[Dataset excerpts]

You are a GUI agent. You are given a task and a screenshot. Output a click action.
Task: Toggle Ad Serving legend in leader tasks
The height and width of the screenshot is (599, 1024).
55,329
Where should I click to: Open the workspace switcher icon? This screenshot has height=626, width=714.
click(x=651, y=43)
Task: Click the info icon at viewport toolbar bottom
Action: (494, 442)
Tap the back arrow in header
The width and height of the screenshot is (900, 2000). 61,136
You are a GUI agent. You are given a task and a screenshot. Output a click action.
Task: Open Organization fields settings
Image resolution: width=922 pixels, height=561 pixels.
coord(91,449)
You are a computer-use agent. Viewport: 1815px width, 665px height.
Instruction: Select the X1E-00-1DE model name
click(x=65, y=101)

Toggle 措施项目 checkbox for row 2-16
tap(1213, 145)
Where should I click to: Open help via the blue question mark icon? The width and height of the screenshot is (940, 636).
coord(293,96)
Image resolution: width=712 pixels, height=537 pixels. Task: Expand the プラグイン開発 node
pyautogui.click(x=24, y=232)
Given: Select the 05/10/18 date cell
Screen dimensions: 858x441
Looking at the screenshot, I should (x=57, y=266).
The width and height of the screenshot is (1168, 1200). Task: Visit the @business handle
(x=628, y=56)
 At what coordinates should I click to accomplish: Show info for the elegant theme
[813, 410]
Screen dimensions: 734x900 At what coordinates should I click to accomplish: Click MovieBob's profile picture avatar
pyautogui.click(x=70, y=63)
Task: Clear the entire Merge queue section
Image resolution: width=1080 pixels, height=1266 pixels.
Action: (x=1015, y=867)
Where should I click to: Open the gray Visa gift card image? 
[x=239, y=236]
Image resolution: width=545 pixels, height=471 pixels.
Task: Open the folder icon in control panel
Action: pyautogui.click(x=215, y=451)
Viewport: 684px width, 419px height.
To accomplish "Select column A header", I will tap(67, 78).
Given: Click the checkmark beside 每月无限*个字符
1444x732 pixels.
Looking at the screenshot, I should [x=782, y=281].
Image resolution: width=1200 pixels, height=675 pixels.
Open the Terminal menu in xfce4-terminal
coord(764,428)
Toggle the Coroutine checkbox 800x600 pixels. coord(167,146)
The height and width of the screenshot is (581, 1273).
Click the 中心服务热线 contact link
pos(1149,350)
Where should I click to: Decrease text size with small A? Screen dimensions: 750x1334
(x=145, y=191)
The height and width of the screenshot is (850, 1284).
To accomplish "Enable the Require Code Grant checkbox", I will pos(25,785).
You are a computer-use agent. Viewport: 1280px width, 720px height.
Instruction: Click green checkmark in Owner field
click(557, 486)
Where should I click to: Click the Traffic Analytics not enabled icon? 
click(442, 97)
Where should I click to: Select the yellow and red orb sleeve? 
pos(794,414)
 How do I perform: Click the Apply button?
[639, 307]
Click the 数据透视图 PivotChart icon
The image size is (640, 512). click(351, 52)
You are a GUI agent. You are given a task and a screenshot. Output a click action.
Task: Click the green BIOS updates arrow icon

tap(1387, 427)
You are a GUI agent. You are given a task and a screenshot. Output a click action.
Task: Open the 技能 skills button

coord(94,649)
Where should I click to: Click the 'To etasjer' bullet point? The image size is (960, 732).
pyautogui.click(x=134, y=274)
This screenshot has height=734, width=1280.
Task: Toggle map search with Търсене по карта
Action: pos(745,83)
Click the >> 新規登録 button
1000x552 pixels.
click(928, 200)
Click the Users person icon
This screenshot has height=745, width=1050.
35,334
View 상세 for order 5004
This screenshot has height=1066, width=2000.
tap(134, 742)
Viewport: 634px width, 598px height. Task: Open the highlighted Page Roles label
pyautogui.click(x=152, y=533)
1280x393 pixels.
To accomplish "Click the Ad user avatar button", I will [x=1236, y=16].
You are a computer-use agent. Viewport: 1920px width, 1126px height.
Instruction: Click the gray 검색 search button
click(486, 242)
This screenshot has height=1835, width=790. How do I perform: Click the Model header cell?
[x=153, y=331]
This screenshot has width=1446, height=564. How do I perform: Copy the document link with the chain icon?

- **WORK INSTRUCTIONS**
Print the records again, exactly as they stand above.

- **OUTPUT FOR THIS EXERCISE**
You are a GUI agent. You are given a task and a screenshot. Output a click action.
Task: Toggle Ad Serving legend in leader tasks
The height and width of the screenshot is (599, 1024).
55,329
Where should I click to: Open the workspace switcher icon? This screenshot has height=626, width=714.
click(x=651, y=43)
Task: Click the info icon at viewport toolbar bottom
Action: (494, 442)
Tap the back arrow in header
The width and height of the screenshot is (900, 2000). 61,136
You are a GUI agent. You are given a task and a screenshot. Output a click action.
Task: Open Organization fields settings
Image resolution: width=922 pixels, height=561 pixels.
coord(91,449)
You are a computer-use agent. Viewport: 1815px width, 665px height.
Instruction: Select the X1E-00-1DE model name
click(x=65, y=101)

Toggle 措施项目 checkbox for row 2-16
tap(1213, 145)
Where should I click to: Open help via the blue question mark icon? The width and height of the screenshot is (940, 636).
coord(293,96)
Image resolution: width=712 pixels, height=537 pixels. Task: Expand the プラグイン開発 node
pyautogui.click(x=24, y=232)
Given: Select the 05/10/18 date cell
Screen dimensions: 858x441
Looking at the screenshot, I should (x=57, y=266).
The width and height of the screenshot is (1168, 1200). Task: Visit the @business handle
(x=628, y=56)
 At what coordinates should I click to accomplish: Show info for the elegant theme
[813, 410]
Screen dimensions: 734x900 At what coordinates should I click to accomplish: Click MovieBob's profile picture avatar
pyautogui.click(x=70, y=63)
Task: Clear the entire Merge queue section
Image resolution: width=1080 pixels, height=1266 pixels.
Action: (x=1015, y=867)
Where should I click to: Open the gray Visa gift card image? 
[x=239, y=236]
Image resolution: width=545 pixels, height=471 pixels.
Task: Open the folder icon in control panel
Action: pyautogui.click(x=215, y=451)
Viewport: 684px width, 419px height.
To accomplish "Select column A header", I will tap(67, 78).
Given: Click the checkmark beside 每月无限*个字符
1444x732 pixels.
Looking at the screenshot, I should [x=782, y=281].
Image resolution: width=1200 pixels, height=675 pixels.
Open the Terminal menu in xfce4-terminal
coord(764,428)
Toggle the Coroutine checkbox 800x600 pixels. coord(167,146)
The height and width of the screenshot is (581, 1273).
Click the 中心服务热线 contact link
pos(1149,350)
Where should I click to: Decrease text size with small A? Screen dimensions: 750x1334
(x=145, y=191)
The height and width of the screenshot is (850, 1284).
To accomplish "Enable the Require Code Grant checkbox", I will pos(25,785).
You are a computer-use agent. Viewport: 1280px width, 720px height.
Instruction: Click green checkmark in Owner field
click(557, 486)
Where should I click to: Click the Traffic Analytics not enabled icon? 
click(442, 97)
Where should I click to: Select the yellow and red orb sleeve? 
pos(794,414)
 How do I perform: Click the Apply button?
[639, 307]
Click the 数据透视图 PivotChart icon
The image size is (640, 512). click(351, 52)
You are a GUI agent. You are given a task and a screenshot. Output a click action.
Task: Click the green BIOS updates arrow icon

tap(1387, 427)
You are a GUI agent. You are given a task and a screenshot. Output a click action.
Task: Open the 技能 skills button

coord(94,649)
Where should I click to: Click the 'To etasjer' bullet point? The image size is (960, 732).
pyautogui.click(x=134, y=274)
This screenshot has height=734, width=1280.
Task: Toggle map search with Търсене по карта
Action: pos(745,83)
Click the >> 新規登録 button
1000x552 pixels.
click(928, 200)
Click the Users person icon
This screenshot has height=745, width=1050.
35,334
View 상세 for order 5004
This screenshot has height=1066, width=2000.
tap(134, 742)
Viewport: 634px width, 598px height. Task: Open the highlighted Page Roles label
pyautogui.click(x=152, y=533)
1280x393 pixels.
To accomplish "Click the Ad user avatar button", I will [x=1236, y=16].
You are a computer-use agent. Viewport: 1920px width, 1126px height.
Instruction: Click the gray 검색 search button
click(486, 242)
This screenshot has height=1835, width=790. How do I perform: Click the Model header cell?
[x=153, y=331]
This screenshot has width=1446, height=564. How do I perform: Copy the document link with the chain icon?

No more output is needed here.